**Prompt:**
Among the records below, find each line containing the word "computer" and copy it.

Data extracted from a collection
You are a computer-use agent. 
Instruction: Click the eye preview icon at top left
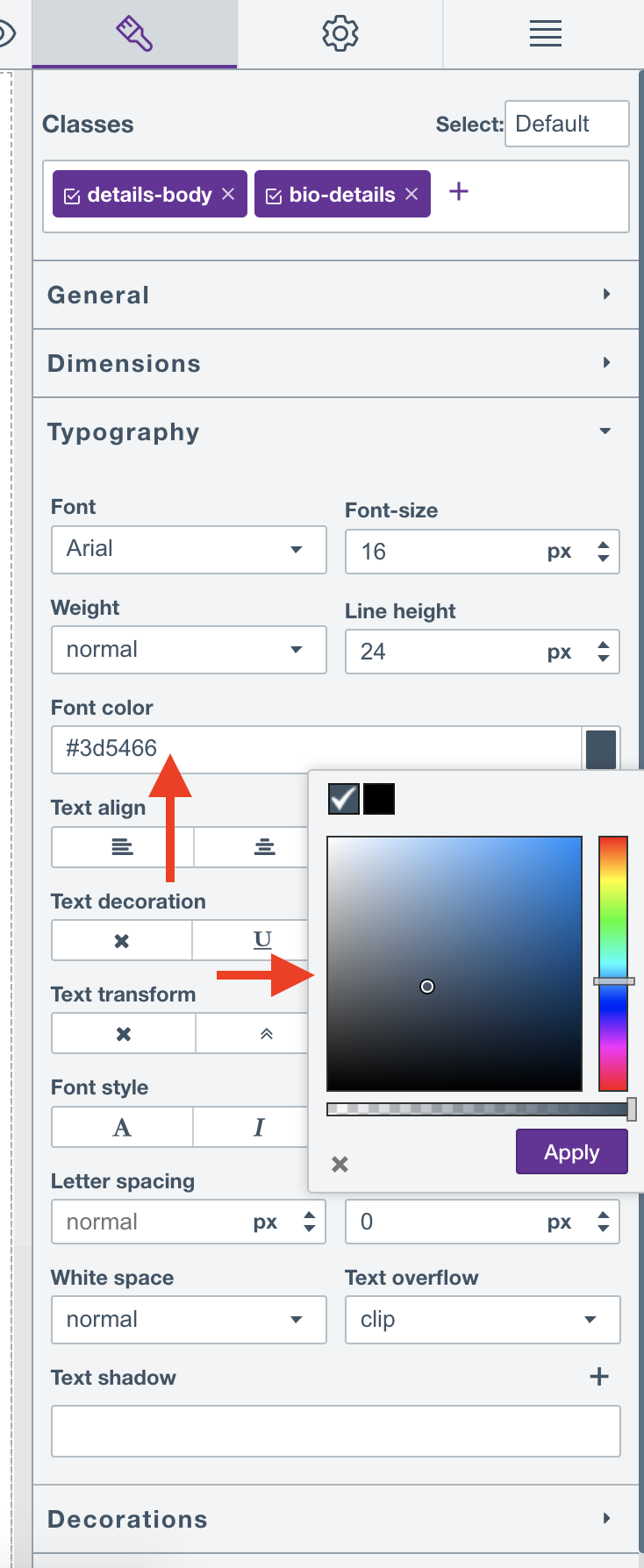(7, 33)
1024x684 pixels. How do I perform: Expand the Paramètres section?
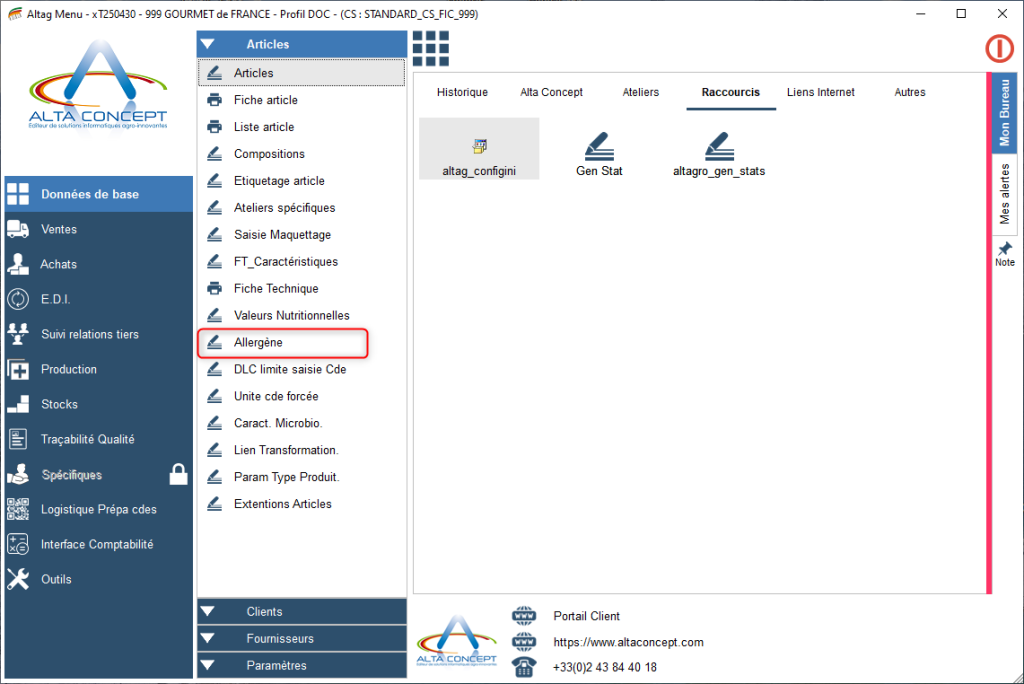click(x=301, y=665)
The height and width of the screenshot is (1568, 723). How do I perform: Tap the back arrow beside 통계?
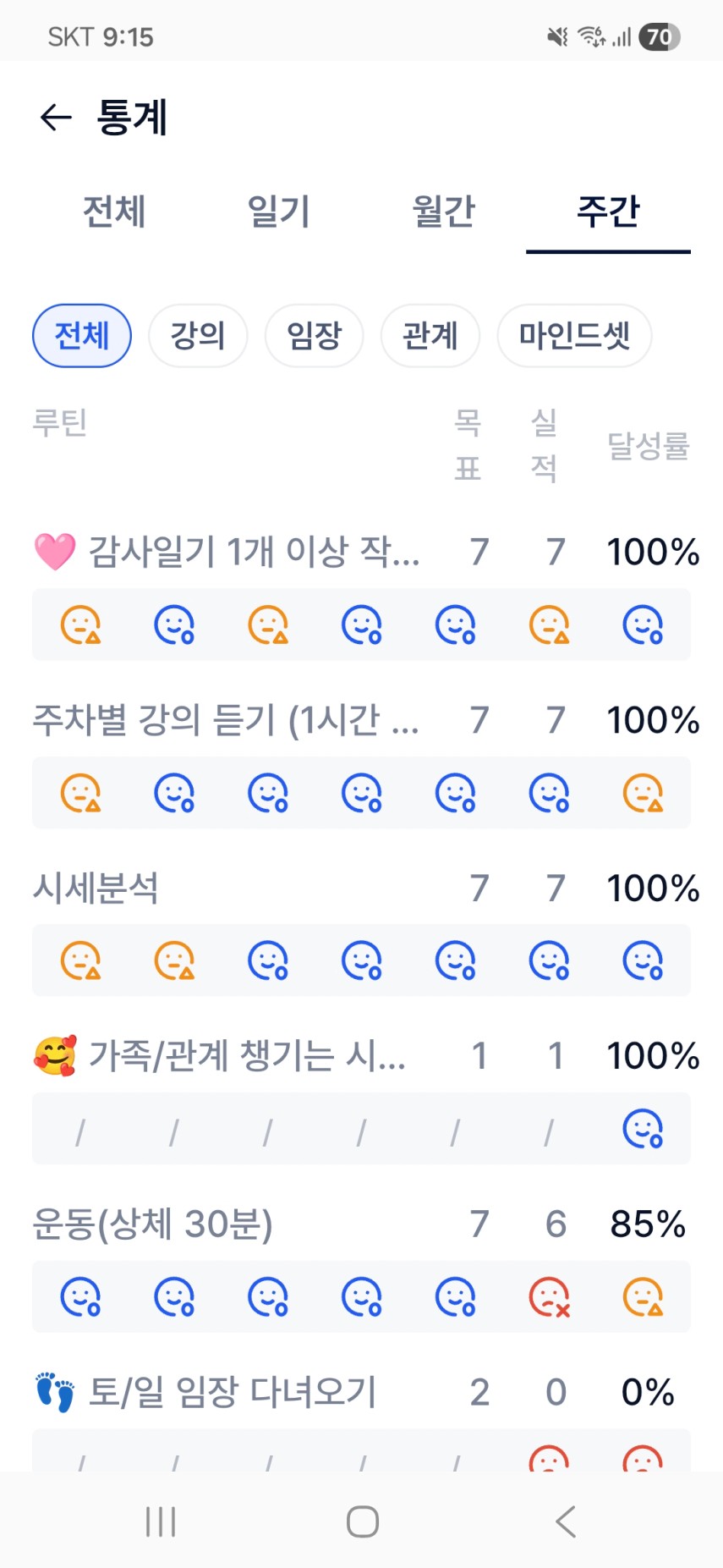tap(56, 118)
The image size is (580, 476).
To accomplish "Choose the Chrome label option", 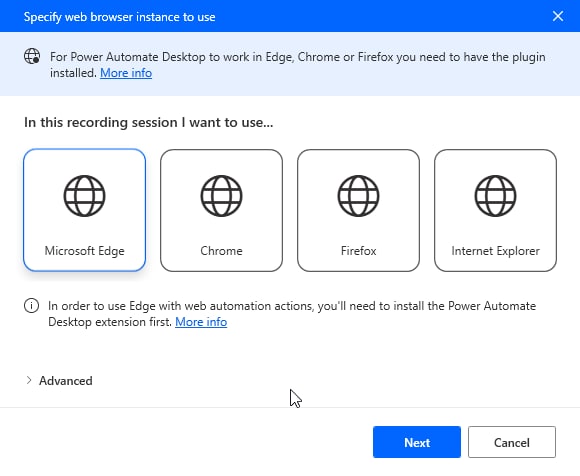I will (221, 251).
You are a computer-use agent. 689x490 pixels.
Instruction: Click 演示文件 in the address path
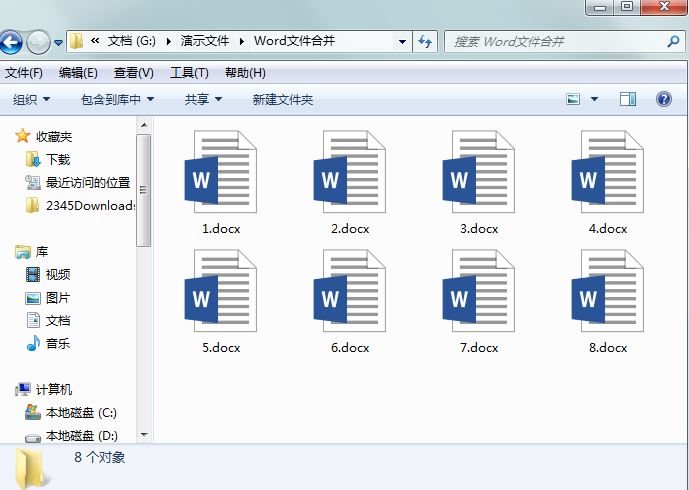[x=204, y=41]
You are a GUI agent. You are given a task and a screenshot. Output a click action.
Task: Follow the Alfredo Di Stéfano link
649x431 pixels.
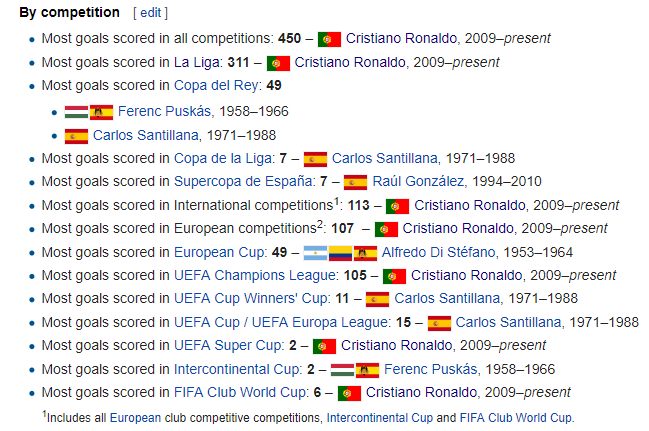(434, 253)
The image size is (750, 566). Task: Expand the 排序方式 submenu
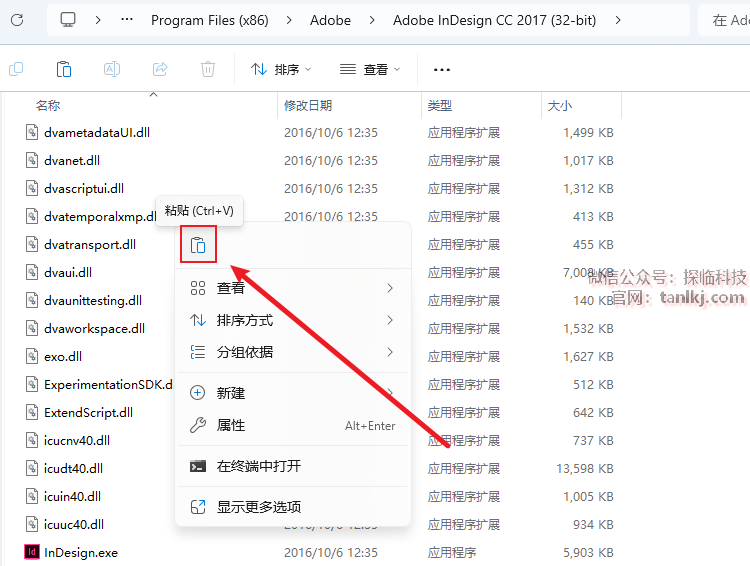(x=292, y=320)
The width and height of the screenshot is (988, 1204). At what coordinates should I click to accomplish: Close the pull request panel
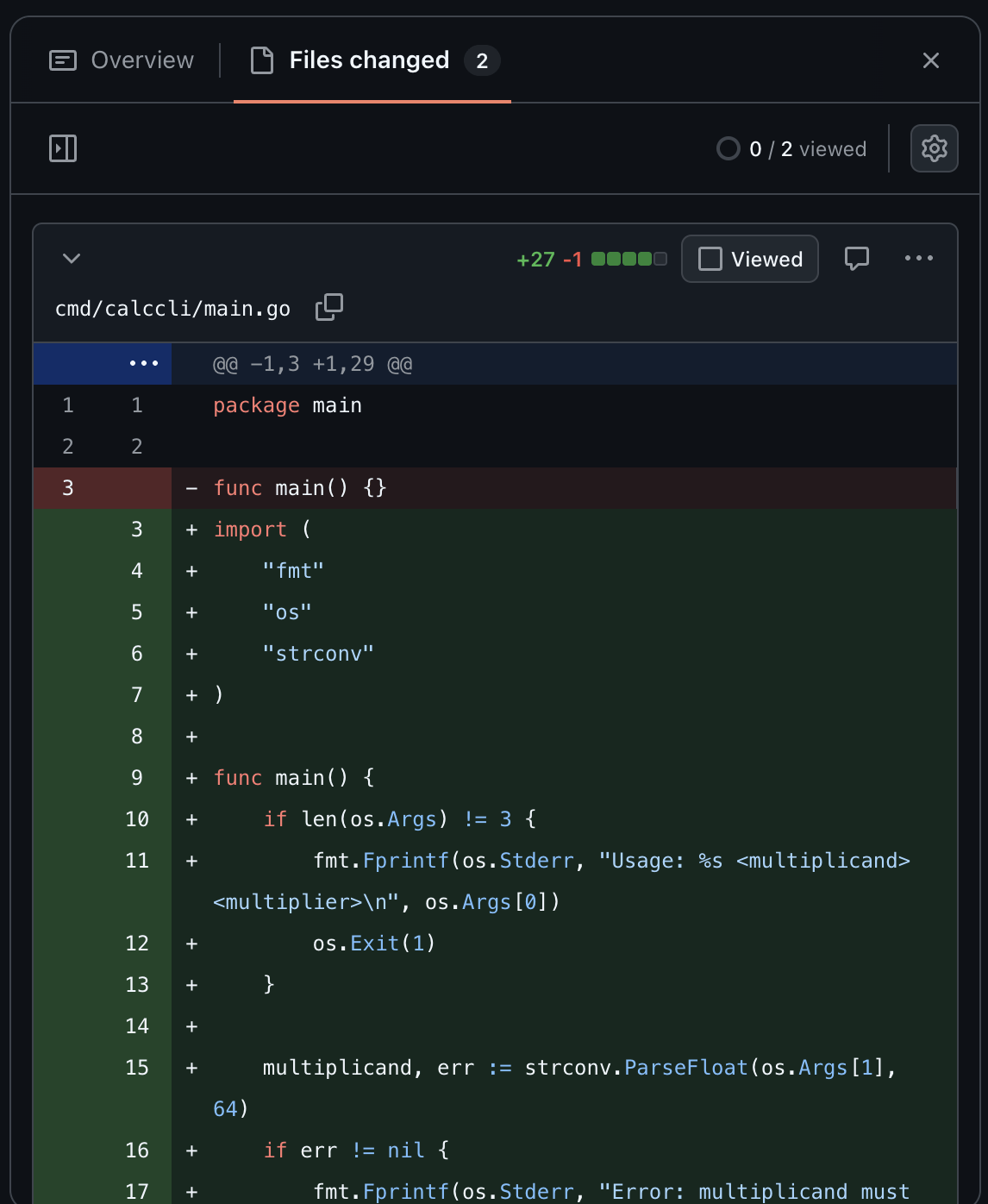[930, 60]
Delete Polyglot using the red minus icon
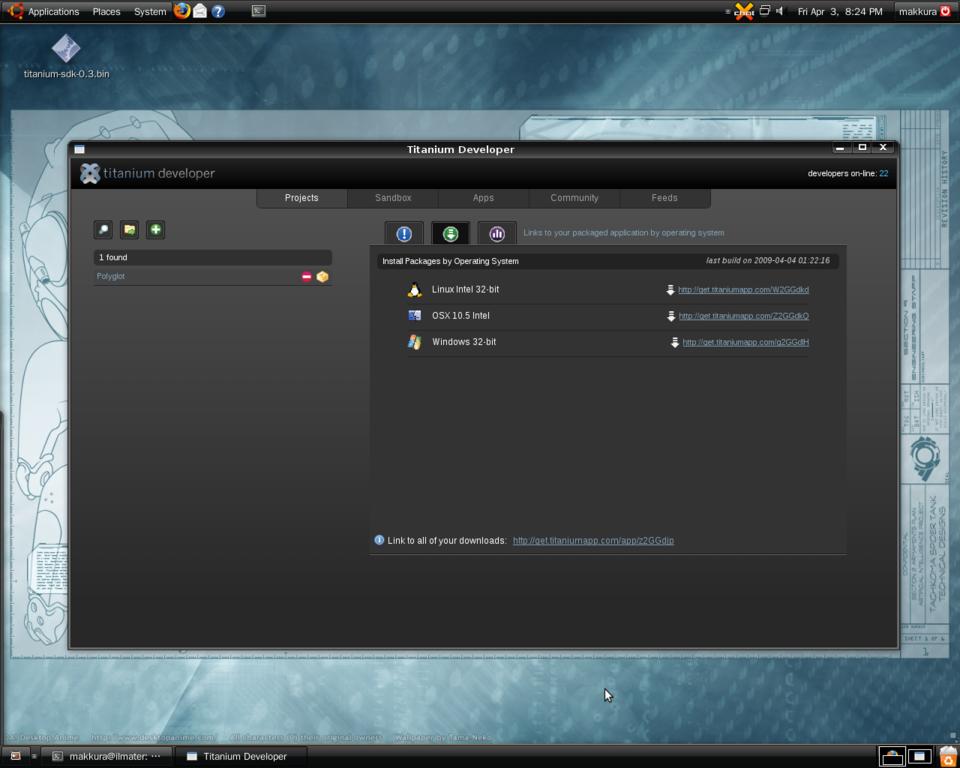Image resolution: width=960 pixels, height=768 pixels. tap(307, 277)
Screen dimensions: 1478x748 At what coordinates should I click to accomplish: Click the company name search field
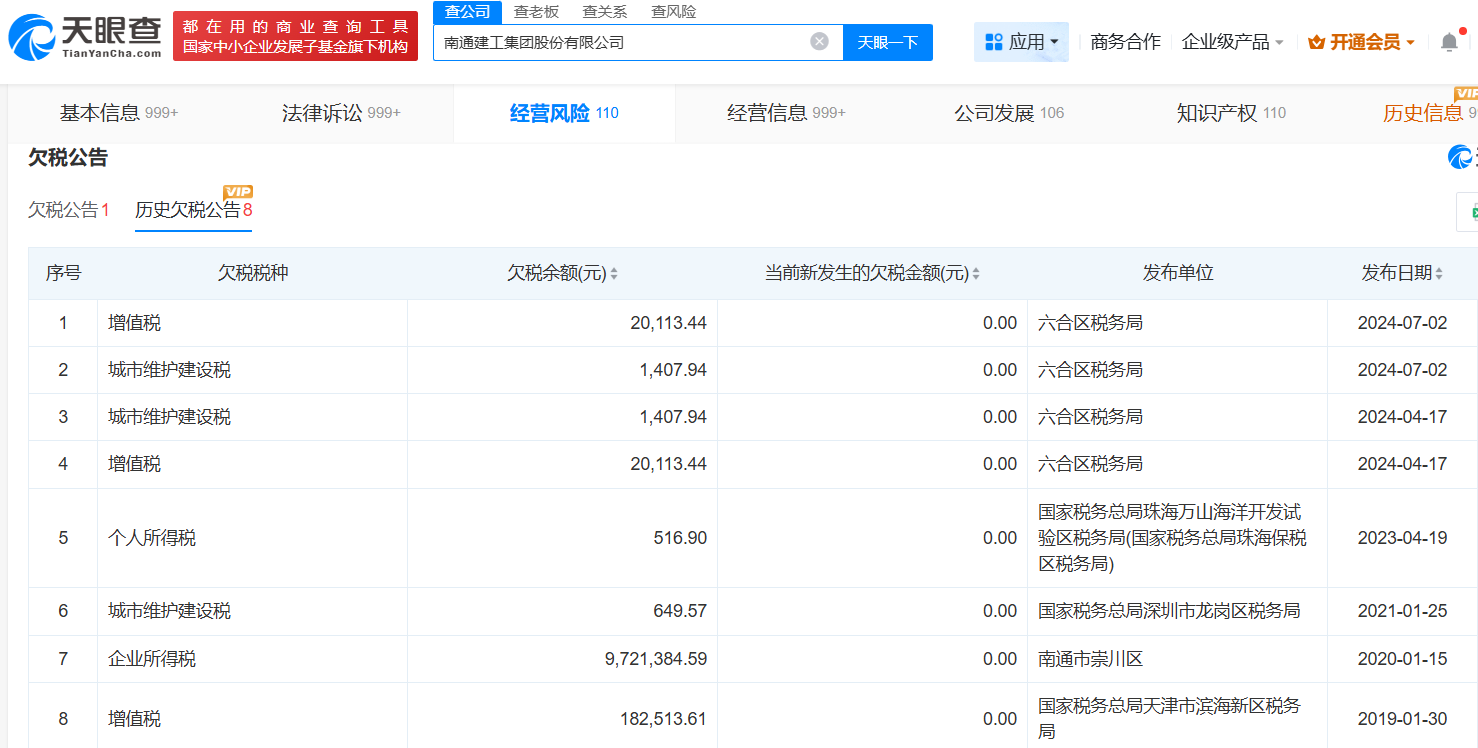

**Response below:**
You are a computer-use agent. 
You are a computer-use agent. 689x490 pixels.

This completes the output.